For each method on each target type, call find_callers with cross_concurrent: true:

mcp__lsp__find_callers({
  "file_path": "<target>",
  "line": <method_line>,
  "column": <method_column>,
  "direction": "incoming",
  "cross_concurrent": true
})

Record for each method:

• concurrent_callers: list of callers that cross concurrent boundaries
• pattern: the concurrent entry pattern detected (e.g., "go func(", "Thread.start(")

Step 4: Classify fields

For each field in each type, determine its safety status:

SAFE: The type is sync-guarded (has a mutex/lock field) AND all methods that access this field acquire the lock before access. Confidence: verified if the type has a sync primitive; suspected if relying on external locking.

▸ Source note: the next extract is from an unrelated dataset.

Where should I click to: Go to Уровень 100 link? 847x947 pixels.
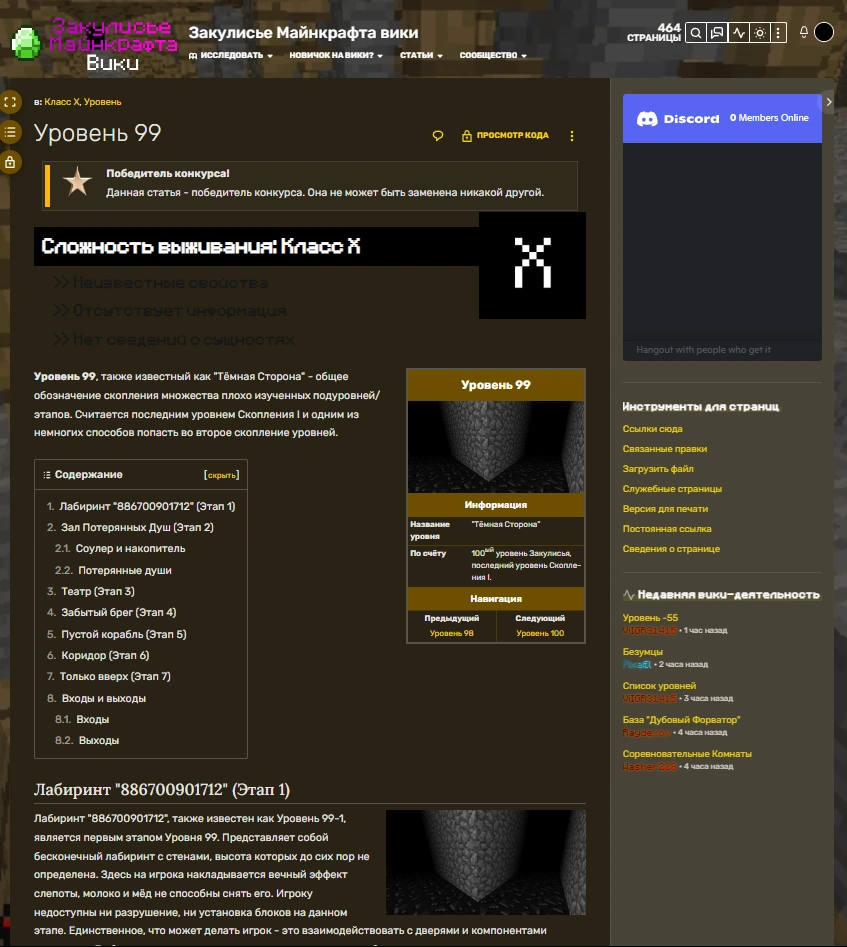540,633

UNSAFE (data race candidate): The field is accessed by methods that have concurrent_callers AND the type has no sync primitive. This is a potential data race.

WRITE-CONCURRENT: The field is written by a method that has concurrent callers. Higher severity than read-only concurrent access.

READ-ONLY: The field is only read (not written) from concurrent contexts. Lower severity; often safe but worth flagging for review.

Severity assignment:

• error: UNSAFE + WRITE-CONCURRENT (probable data race)
• warning: UNSAFE + READ-ONLY (potential race under high concurrency)
• info: SAFE (sync-guarded, for documentation)

Step 5: Output

## Concurrency Audit: <TypeName>

**File:** <file_path>
**Fields:** N total, M sync-guarded
**Concurrent methods:** K (methods called from goroutines/threads/tasks)

### Field Safety Report

| Field | Type | Sync | Concurrent Writers | Concurrent Readers | Status |
|-------|------|------|-------------------|-------------------|--------|
| mu | sync.RWMutex | (is sync) | - | - | SYNC PRIMITIVE |
| sender | NotificationSender | guarded | 2 (SetSender, Send) | 3 | SAFE |
| subscribers | []Subscriber | none | 1 (Subscribe) | 2 | UNSAFE (write-concurrent) |

### Concurrent Call Sites

For each UNSAFE field, list the concurrent callers:

- `subscribers` written by `Subscribe` called from:
  - `setupNotificationHub` via `go func()` at notifications.go:45
  - `handleNewSession` via `go func()` at server.go:312

### Recommendations

- Add `sync.RWMutex` to protect `subscribers` field
- Or: use channel-based access pattern instead of direct field mutation

Caveats

1. Heuristic detection. Concurrent boundary detection relies on source pattern matching, not runtime analysis. False negatives are possible when concurrent entry is indirect (e.g., passed as a callback to a framework).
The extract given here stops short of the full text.